§ **APPLY WHAT YOU READ**:
1. According to the concert review, which album does the song “Winkie” come from?
2. Extract the stretch of the concert review from "The second quarter" through "of the stage.", copying it word for word.

§ **PAGE EXTRACT**:
The show opens with a nice bit of stagecraft as Manners and D’Virgilio enter a darkened stage and break into the brief, evocative instrumental overture “Novum Organum,” which serves as walk-on music for the rest of the players. From there they further recreate the opening to the group’s then-new album Grand Tour by diving headlong into the galloping anthem “Alive,” an exhilarating set opener that gets both band and audience’s pulses racing. Then “Hedgerow” delivers a second sunburst of energy, an eight-minute tune with enough hooks for four pop songs, terrific Gregory riffage, and a simply stunning vocal arrangement featuring Longdon, Hall, D’Virgilio and Sjöblom at their very best. my_heart_sings_the_harmony_web_ad_alt_250

The second quarter of the setlist is more adventurous. Grand Tour’s “Theodora in Green and Gold” soars, a somewhat understated tune that emphasizes the group’s gift for enchanting melodies. Next they pull out a real surprise, unearthing the never-before-performed “Winkie” from 2016’s Folklore, an eight-minute, multipart suite about [checks notes] a heroic pigeon. It’s a rousing rendition of an inherently theatrical tune, with two members of the brass ensemble providing additional percussion. “The Florentine” is a suitably grand portrait of Leonardo da Vinci, yet its best moments are the opening and closing, where D’Virgilio steps away from his kit to sing rich harmonies with Longdon at the front of the stage.

“Brave Captain” is one of the few returnees on the setlist, an extended story-song that achieves a stirring liftoff leading into one of this release’s highlights. Grand Tour’s standout track “Voyager” is a stunner, personifying man’s spirit of exploration in a 14-minute epic that soars through the stars much like its titular vehicle. As on the Grand Tour album itself, “Homesong” follows, a lovely and lyrical epilogue, the voyager returning home to contemplate their journey.

Extracted data rows:
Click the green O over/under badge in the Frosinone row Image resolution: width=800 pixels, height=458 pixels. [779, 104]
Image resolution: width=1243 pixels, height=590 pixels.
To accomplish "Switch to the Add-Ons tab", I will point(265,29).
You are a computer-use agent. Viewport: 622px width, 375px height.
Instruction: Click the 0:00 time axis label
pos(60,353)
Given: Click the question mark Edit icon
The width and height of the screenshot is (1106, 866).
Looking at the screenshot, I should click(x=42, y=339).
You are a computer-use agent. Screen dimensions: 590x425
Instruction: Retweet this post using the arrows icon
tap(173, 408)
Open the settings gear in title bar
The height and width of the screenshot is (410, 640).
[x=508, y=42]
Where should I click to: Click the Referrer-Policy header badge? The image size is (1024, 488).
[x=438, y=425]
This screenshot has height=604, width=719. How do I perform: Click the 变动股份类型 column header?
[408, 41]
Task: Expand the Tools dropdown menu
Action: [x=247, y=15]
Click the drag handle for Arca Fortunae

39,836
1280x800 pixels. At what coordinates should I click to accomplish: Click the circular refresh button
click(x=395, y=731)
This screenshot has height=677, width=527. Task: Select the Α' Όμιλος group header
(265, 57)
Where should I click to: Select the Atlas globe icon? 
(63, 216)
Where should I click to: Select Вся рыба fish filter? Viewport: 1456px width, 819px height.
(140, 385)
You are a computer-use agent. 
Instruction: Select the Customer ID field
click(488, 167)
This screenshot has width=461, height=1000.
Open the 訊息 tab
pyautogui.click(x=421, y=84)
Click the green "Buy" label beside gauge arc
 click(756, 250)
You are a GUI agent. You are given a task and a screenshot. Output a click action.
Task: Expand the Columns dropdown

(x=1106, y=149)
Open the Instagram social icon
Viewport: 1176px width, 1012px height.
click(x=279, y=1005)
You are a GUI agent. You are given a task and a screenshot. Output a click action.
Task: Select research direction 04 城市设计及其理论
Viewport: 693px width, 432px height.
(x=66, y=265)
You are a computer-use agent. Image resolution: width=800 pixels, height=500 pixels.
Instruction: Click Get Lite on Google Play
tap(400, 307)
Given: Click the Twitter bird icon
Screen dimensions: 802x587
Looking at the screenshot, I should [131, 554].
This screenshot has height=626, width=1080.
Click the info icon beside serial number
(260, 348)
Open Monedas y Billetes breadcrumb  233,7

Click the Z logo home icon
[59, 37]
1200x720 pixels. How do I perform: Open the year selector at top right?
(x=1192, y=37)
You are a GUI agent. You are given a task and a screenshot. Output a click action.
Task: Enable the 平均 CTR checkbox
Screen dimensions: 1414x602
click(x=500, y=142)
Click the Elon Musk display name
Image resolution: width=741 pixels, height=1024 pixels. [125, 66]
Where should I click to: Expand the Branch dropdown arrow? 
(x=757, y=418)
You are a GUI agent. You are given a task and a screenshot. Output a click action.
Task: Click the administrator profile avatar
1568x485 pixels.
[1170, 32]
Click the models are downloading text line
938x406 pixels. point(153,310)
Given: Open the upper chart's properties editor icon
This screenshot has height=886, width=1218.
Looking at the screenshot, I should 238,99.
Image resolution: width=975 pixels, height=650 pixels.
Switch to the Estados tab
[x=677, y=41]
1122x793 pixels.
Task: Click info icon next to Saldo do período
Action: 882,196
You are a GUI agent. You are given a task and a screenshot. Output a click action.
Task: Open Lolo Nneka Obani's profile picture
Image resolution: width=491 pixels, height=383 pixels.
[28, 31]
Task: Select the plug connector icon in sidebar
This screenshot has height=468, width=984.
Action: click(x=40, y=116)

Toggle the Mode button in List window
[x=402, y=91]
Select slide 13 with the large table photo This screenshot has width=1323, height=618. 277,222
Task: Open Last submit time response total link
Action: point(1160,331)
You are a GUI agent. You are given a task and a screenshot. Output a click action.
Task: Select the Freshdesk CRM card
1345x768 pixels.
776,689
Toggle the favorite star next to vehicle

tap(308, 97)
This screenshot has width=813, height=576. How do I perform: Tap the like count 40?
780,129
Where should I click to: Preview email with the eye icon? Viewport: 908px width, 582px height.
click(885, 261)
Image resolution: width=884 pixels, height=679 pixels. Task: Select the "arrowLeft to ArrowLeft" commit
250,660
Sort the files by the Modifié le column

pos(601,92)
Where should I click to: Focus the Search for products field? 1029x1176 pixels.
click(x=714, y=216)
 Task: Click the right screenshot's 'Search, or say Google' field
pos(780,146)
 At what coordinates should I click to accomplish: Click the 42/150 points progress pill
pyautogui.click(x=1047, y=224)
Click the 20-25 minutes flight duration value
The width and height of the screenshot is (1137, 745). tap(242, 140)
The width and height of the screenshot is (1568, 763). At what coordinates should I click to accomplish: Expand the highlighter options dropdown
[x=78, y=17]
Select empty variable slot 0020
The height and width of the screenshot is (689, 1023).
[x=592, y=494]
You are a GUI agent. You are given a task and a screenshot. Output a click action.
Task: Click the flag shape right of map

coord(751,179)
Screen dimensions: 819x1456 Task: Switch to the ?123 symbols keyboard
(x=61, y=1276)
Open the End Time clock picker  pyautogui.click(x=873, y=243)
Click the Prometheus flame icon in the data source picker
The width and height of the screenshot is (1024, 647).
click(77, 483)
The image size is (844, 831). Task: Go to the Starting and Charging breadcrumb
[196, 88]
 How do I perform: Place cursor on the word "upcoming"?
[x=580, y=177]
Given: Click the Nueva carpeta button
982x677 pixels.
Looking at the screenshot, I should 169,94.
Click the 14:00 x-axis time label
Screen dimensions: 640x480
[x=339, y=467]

§ **COMPLETED EXERCISE**:
1. It comes from Folklore, released in 2016.

2.
The second quarter of the setlist is more adventurous. Grand Tour’s “Theodora in Green and Gold” soars, a somewhat understated tune that emphasizes the group’s gift for enchanting melodies. Next they pull out a real surprise, unearthing the never-before-performed “Winkie” from 2016’s Folklore, an eight-minute, multipart suite about [checks notes] a heroic pigeon. It’s a rousing rendition of an inherently theatrical tune, with two members of the brass ensemble providing additional percussion. “The Florentine” is a suitably grand portrait of Leonardo da Vinci, yet its best moments are the opening and closing, where D’Virgilio steps away from his kit to sing rich harmonies with Longdon at the front of the stage.